_TEXT SHOWN:_
■ ■ ■
# Subscribed Notifications?



## Feelin-Big (Apr 12, 2011)

Can someone tell me if you subscribe to a thread are you meant to recieve a notification when someone posts on it?

I have never recieved any notifications and have to go around the houses to see posts on subscribed threads. This is also the case with threads i have started.

If this is a problem with just my account? Can it be fixed? Please


----------



## tyramhall (Dec 28, 2011)

Feelin-Big said:


> Can someone tell me if you subscribe to a thread are you meant to recieve a notification when someone posts on it?
> 
> I have never recieved any notifications and have to go around the houses to see posts on subscribed threads. This is also the case with threads i have started.
> 
> If this is a problem with just my account? Can it be fixed? Please


me neither mate


----------



## Robbie (Dec 31, 2007)

Always works for me!


----------



## Lorian (Apr 9, 2003)

Click *Settings* in the upper-right corner.

Click *General Settings* from the menu on the left.

Scroll down to *Default Thread Subscription Mode*

Set it to whatever you wish.


----------



## Feelin-Big (Apr 12, 2011)

Lorian said:


> Click *Settings* in the upper-right corner.
> 
> Click *General Settings* from the menu on the left.
> 
> ...


Thanks Lorian but iv already done this and set it to 'through my control panel only' and its never worked. even re-did it today and still nothing...

unless i have to use a different one?


----------



## Guest (Feb 29, 2012)

'Through your control panel only' means that you *won't* get notified, you just access it when you want.

If you want an email, you have to select to get it, instantly, daily, weekly (sorry, can't remember the options lol)


----------



## Fullhouse (Mar 31, 2010)

Just don't do instantly if the thread is popular


----------



## Feelin-Big (Apr 12, 2011)

Leigh L said:


> 'Through your control panel only' means that you *won't* get notified, you just access it when you want.
■ ■ ■
_RECORDED DATA:_
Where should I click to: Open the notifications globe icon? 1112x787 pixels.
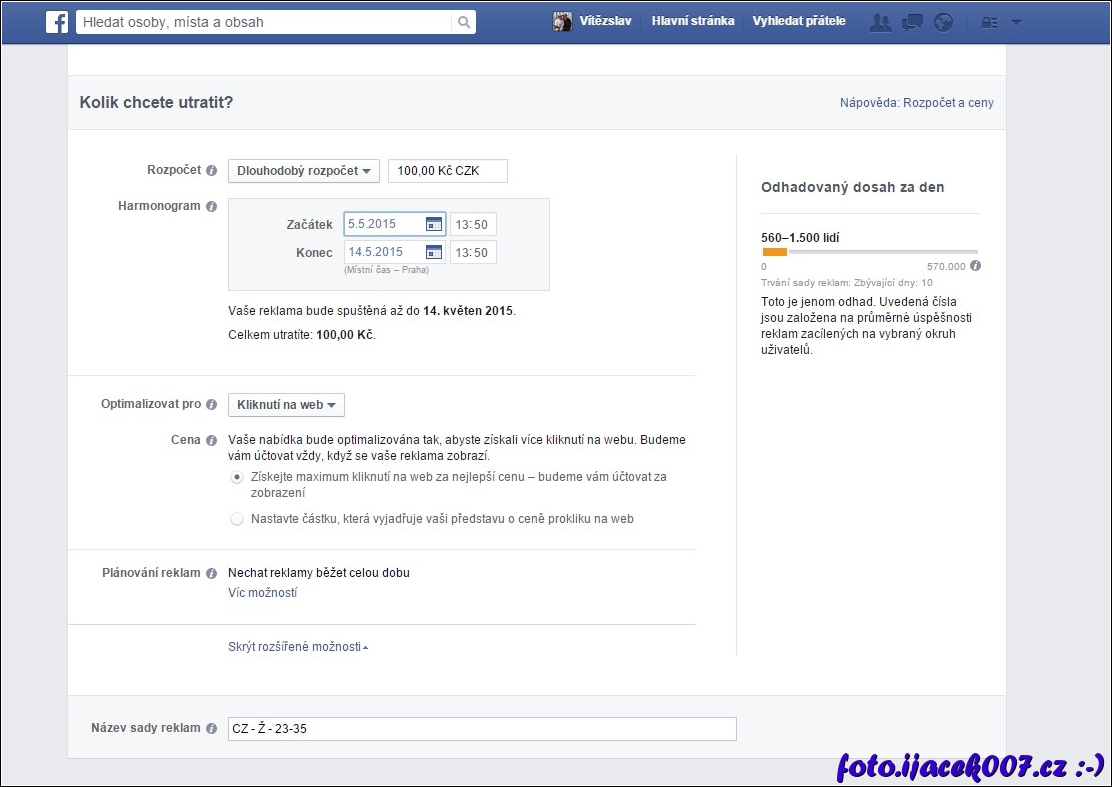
■ ■ ■
_REQUEST 1:_
In the forum thread about subscription notifications, reproduce word for word the stretch from "## Guest (Feb" through "(Mar 31, 2010)".
_REQUEST 2:_
According to the forum thread about subscription notifications, which subscription option had Feelin-Big set that never produced any notifications?

_EXERCISE RESPONSE 1:_
## Guest (Feb 29, 2012)

'Through your control panel only' means that you *won't* get notified, you just access it when you want.

If you want an email, you have to select to get it, instantly, daily, weekly (sorry, can't remember the options lol)


----------



## Fullhouse (Mar 31, 2010)

_EXERCISE RESPONSE 2:_
Feelin-Big had set it to "through my control panel only."